Patent Literature 1: JP 2022-86181 A
According to the technique disclosed in Patent Literature 1, it is possible to determine whether an alert is an attack or a failure as a chain relationship of alerts is defined as an attack pattern or a failure pattern in advance.
However, in actual systems, among pieces of information that can be output from system-related devices, information serving as a monitoring target of alert monitoring is often limited.

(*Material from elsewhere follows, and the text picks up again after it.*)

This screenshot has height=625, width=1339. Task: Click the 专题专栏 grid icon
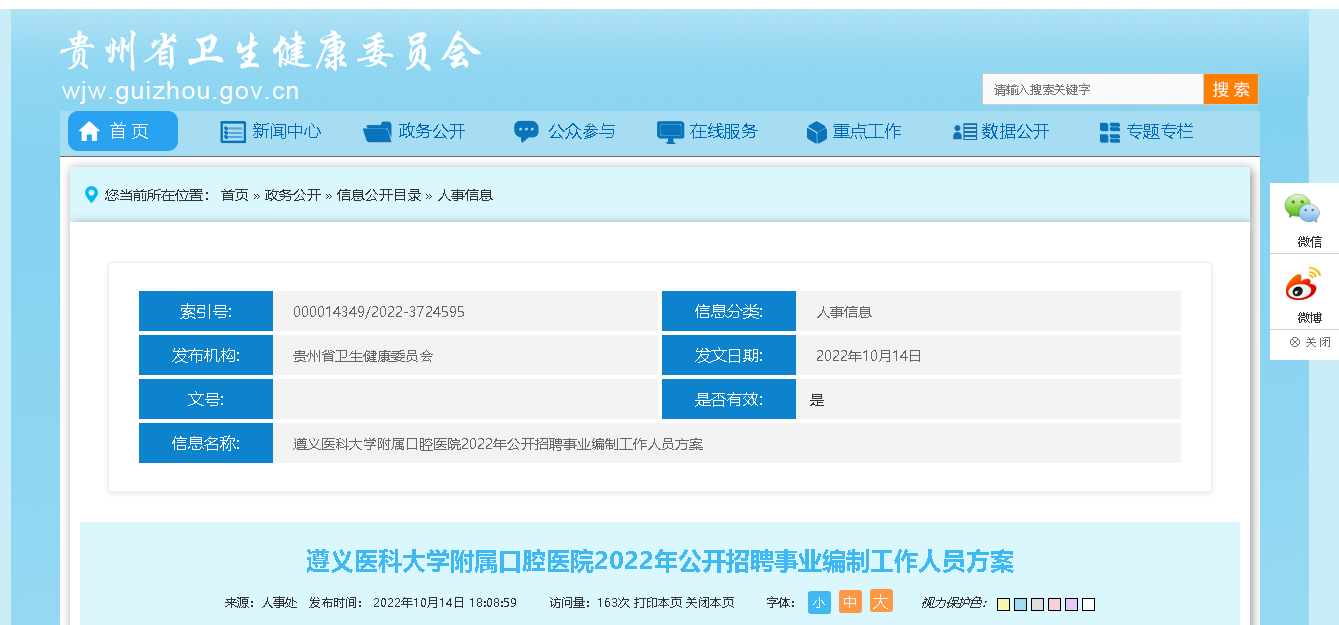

That is, not only systems with many types of alerts but also systems with no sufficient number of types of alerts from which a chain relationship can be created in advance are included in actual systems.
In addition, logs of unmonitored devices are hardly utilized for analysis, and utilizing these logs for analysis depends on knowledge of an analyst.
In light of the foregoing, it is an object of the present invention to provide an incident event cause identification system and an incident event cause identification method which are capable of efficiently performing incident cause identification.
In order to solve the above problem, for example, the configurations set forth in claims are adopted.
The present application includes a plurality of means for solving the above problem, but as an example thereof, provided is an incident event cause identification system that includes a device log information holding unit that holds log information output from a target device, a causality graph holding unit that holds a causality graph in which a relationship between an incident event and a cause thereof is associated in advance, an incident detection processing unit that detects an incident event in the target device, a necessary log information determination processing unit that extracts the causality graph of an associated type for the incident event detected by the incident detection processing unit, and determines device log information necessary for cause identification based on the extracted causality graph, a necessary log information collection processing unit that collects the device log information determined by the necessary log information determination processing unit, a cause analysis processing unit that analyzes a cause of an incident event by using the device log information collected by the necessary log information collection processing unit and the causality graph, and an output unit that outputs the cause identified by the cause analysis processing unit or an analysis status.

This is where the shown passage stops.